Tout d'abord, l'un des principaux inconvénients de Kubernetes réside dans la complexité qu’il impose au fil du temps. Si sa courbe d’apprentissage est déjà assez élevée, la gestion de plusieurs clusters dans des environnements grandissants peut rapidement devenir coûteuse et difficile. De plus, la multiplication des outils nécessaires à son bon fonctionnement, combinée à la nécessité d'une gestion fine des ressources, conduit à une surcharge de travail pour les équipes techniques. Au lieu de se concentrer sur l’innovation ou l’amélioration des produits, les équipes se retrouvent souvent à passer une partie significative de leur temps à maintenir la plateforme Kubernetes elle-même.
Un autre point essentiel est celui des coûts cachés liés à l’infrastructure Kubernetes. Si le système peut s’avérer efficace dans les environnements à grande échelle, il engendre des dépenses importantes en termes de ressources et de temps pour gérer les clusters et former des équipes. Les entreprises qui ne prennent pas le temps d'évaluer correctement ces aspects risquent de se retrouver avec des coûts disproportionnés par rapport aux bénéfices réels apportés par la solution. Cela devient d’autant plus problématique lorsque l’infrastructure s’avère surdimensionnée par rapport aux besoins spécifiques de l’entreprise, entraînant un gaspillage de ressources et une gestion inefficace.
Face à cette complexité, des solutions plus simples et plus adaptées à des environnements moins exigeants, telles que des services managés comme AWS ECS ou Fargate, peuvent offrir une alternative intéressante. Ces plateformes permettent de réduire les coûts d’infrastructure tout en simplifiant considérablement la gestion des déploiements. L’approche consistant à migrer progressivement vers ces solutions plus légères permet non seulement de mieux gérer les coûts, mais aussi de concentrer les efforts sur des priorités stratégiques sans sacrifier la performance.
En fin de compte, Kubernetes reste une solution pertinente pour des infrastructures nécessitant une mise à l’échelle complexe, mais pour des besoins moins sophistiqués, des alternatives plus simples semblent offrir de nombreux avantages.
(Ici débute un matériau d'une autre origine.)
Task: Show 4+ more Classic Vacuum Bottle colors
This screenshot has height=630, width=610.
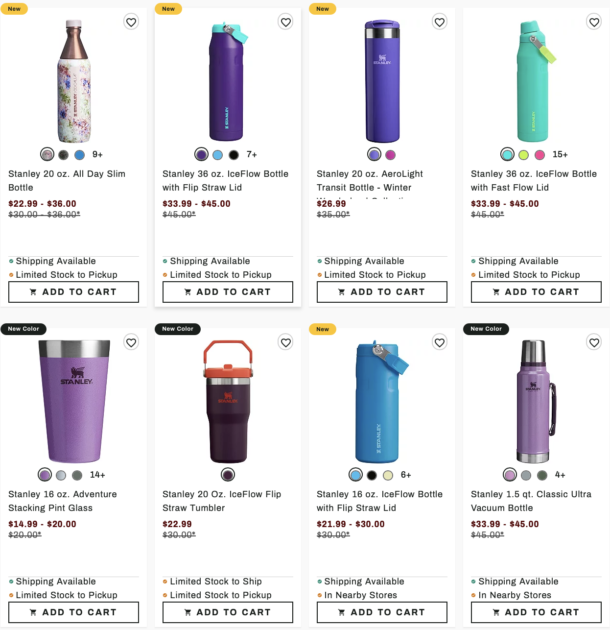Action: coord(560,475)
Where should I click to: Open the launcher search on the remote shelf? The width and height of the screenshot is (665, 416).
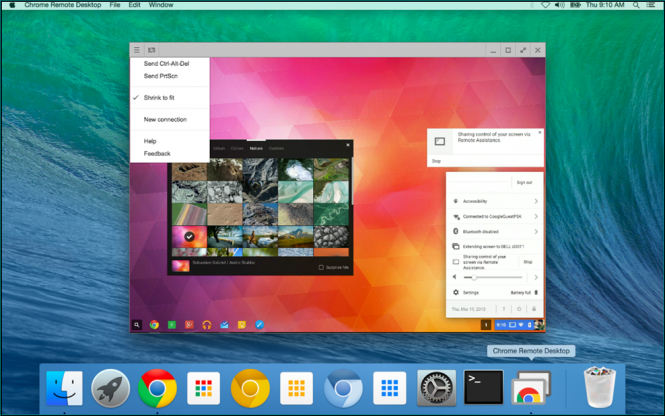137,324

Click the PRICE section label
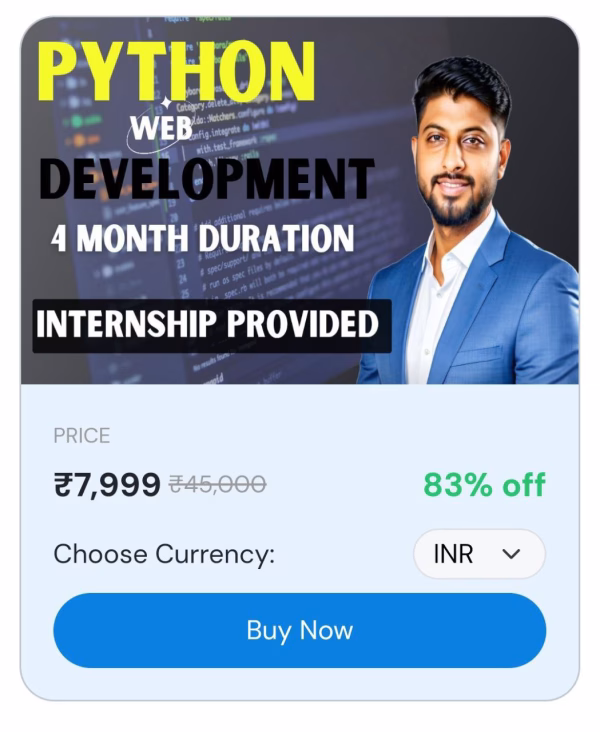coord(82,436)
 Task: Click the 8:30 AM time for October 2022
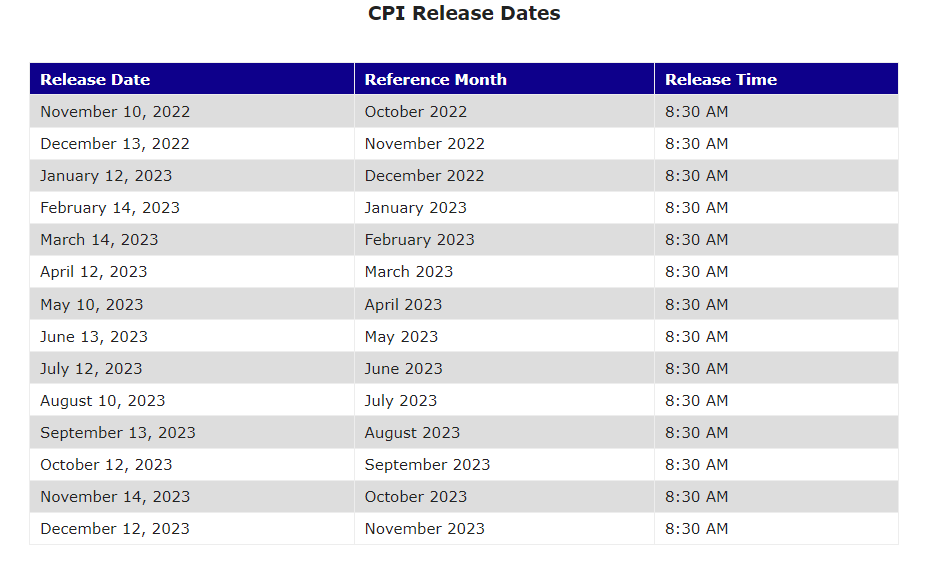click(x=696, y=112)
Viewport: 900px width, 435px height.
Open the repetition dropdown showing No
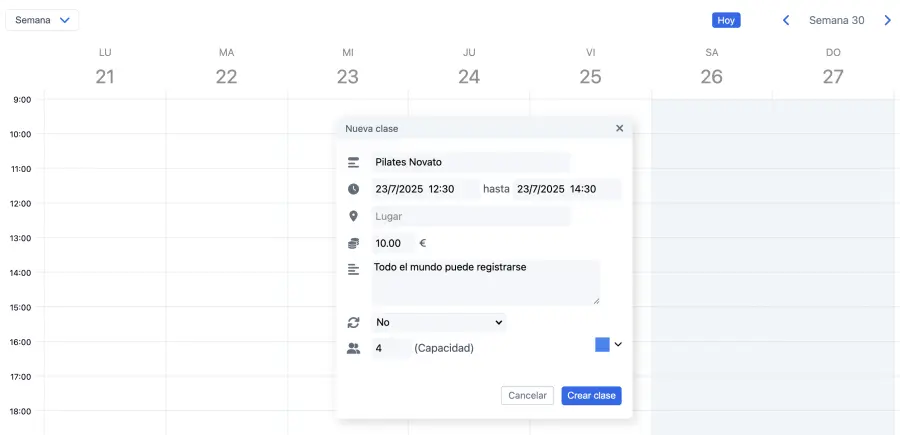coord(439,322)
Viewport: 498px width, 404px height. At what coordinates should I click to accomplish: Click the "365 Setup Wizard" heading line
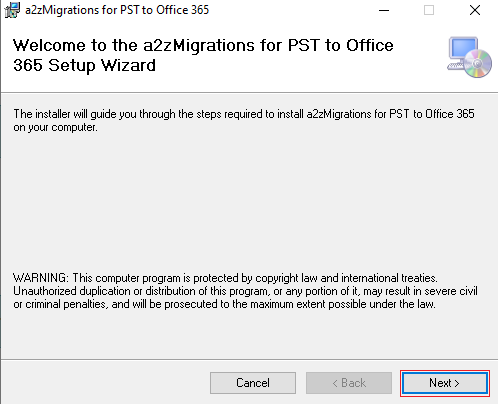[84, 65]
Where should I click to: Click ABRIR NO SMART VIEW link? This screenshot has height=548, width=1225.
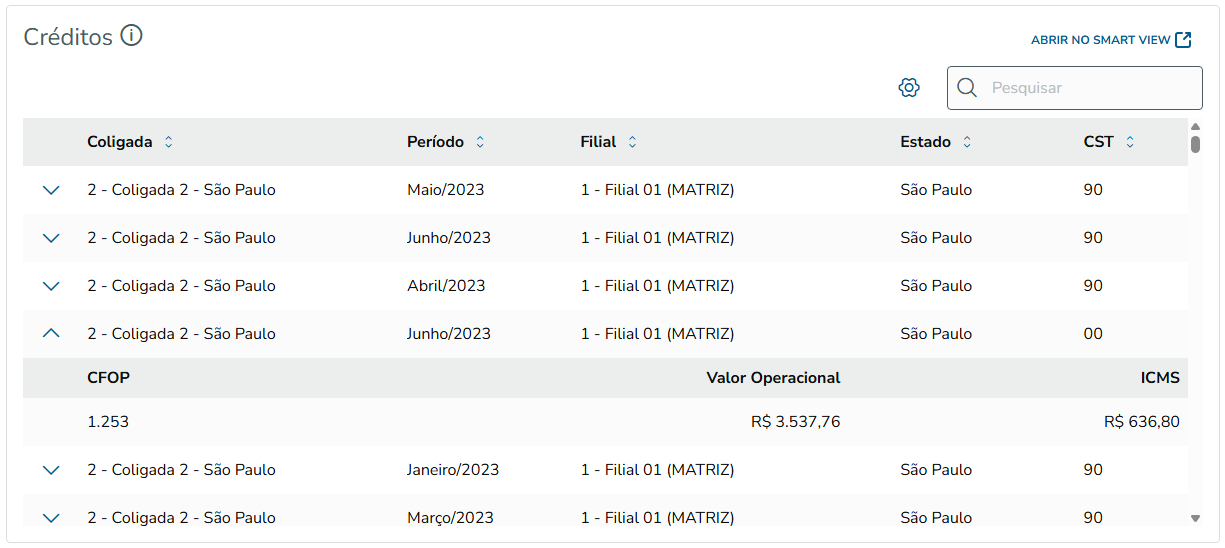[1100, 40]
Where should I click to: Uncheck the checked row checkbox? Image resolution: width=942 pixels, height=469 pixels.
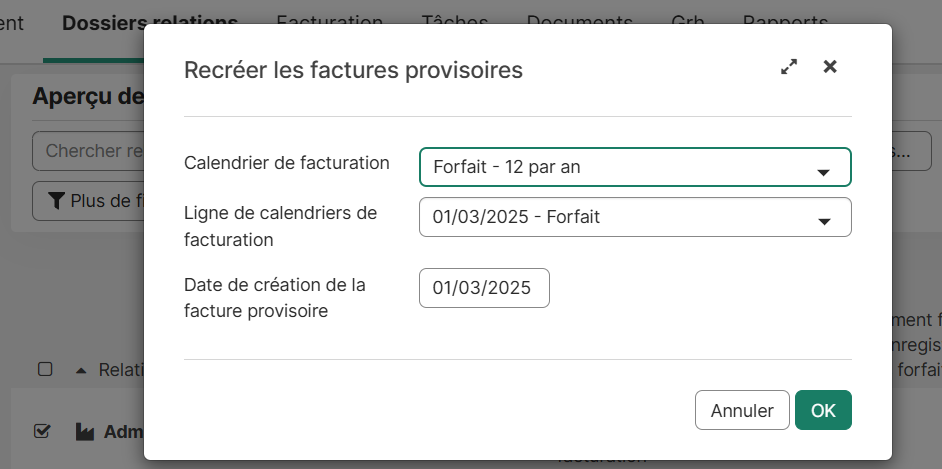[x=42, y=431]
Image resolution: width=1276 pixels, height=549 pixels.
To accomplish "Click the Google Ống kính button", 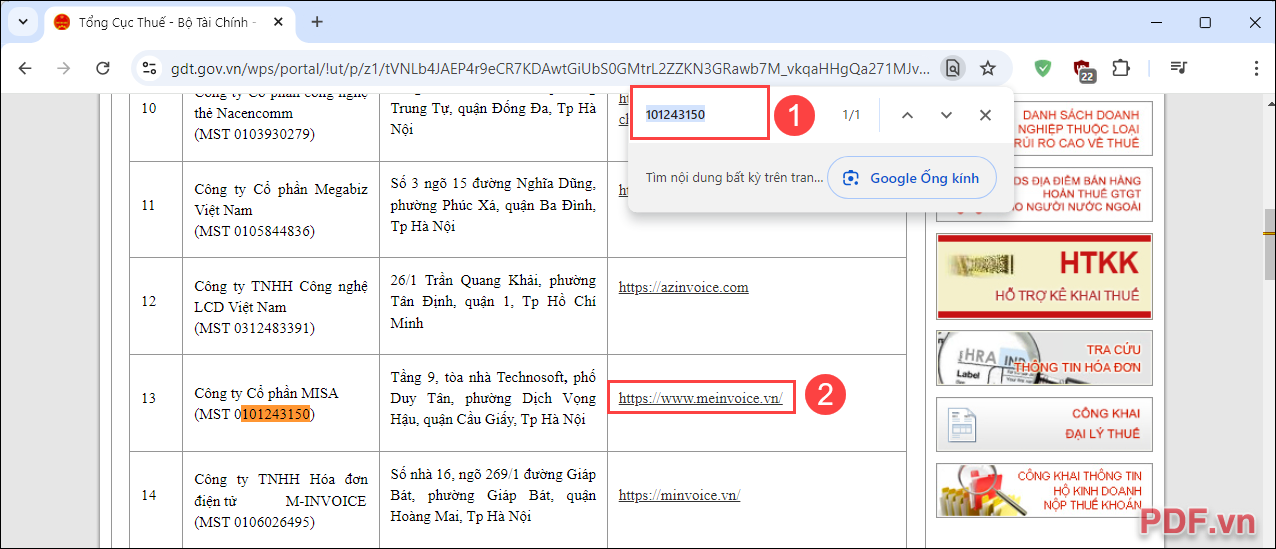I will [911, 178].

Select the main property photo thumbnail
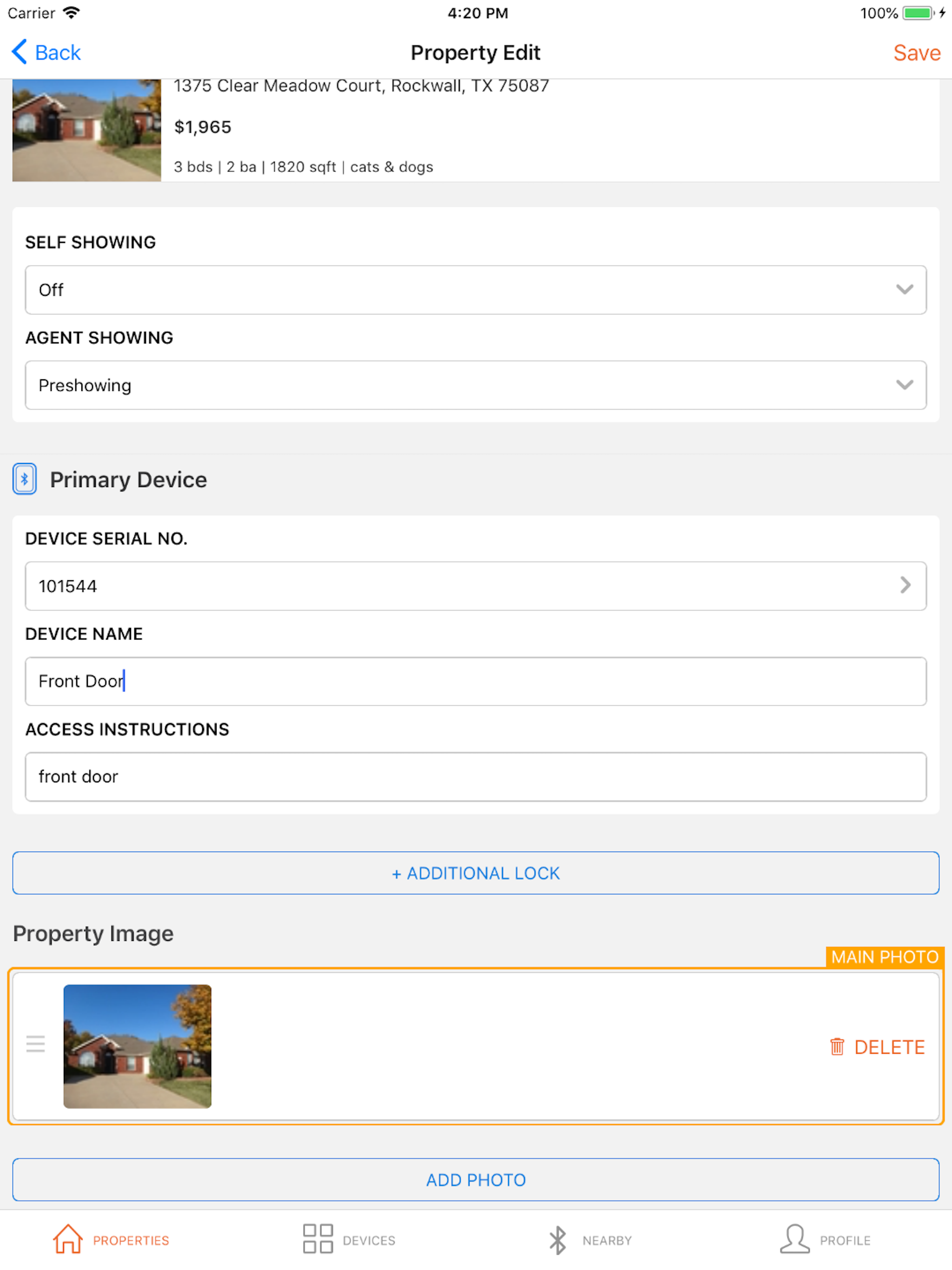coord(137,1046)
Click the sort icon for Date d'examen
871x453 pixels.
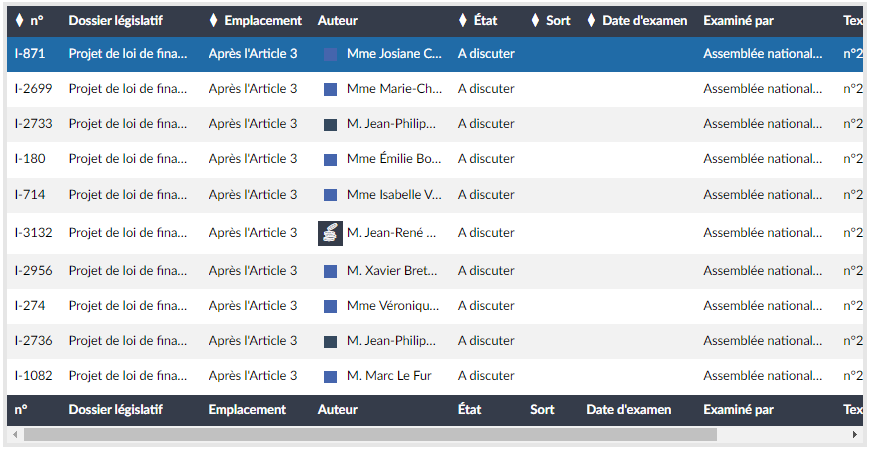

Parfois, réduire la complexité technologique permet non seulement d’améliorer les performances, mais aussi de maintenir des équipes plus sereines et plus concentrées sur l’innovation, évitant ainsi les risques d’épuisement professionnel. Adopter une approche pragmatique, en tenant compte des besoins réels de l’entreprise, semble donc être une stratégie plus sage que de s’accrocher systématiquement à des outils qui, bien que puissants, ne correspondent plus aux exigences actuelles.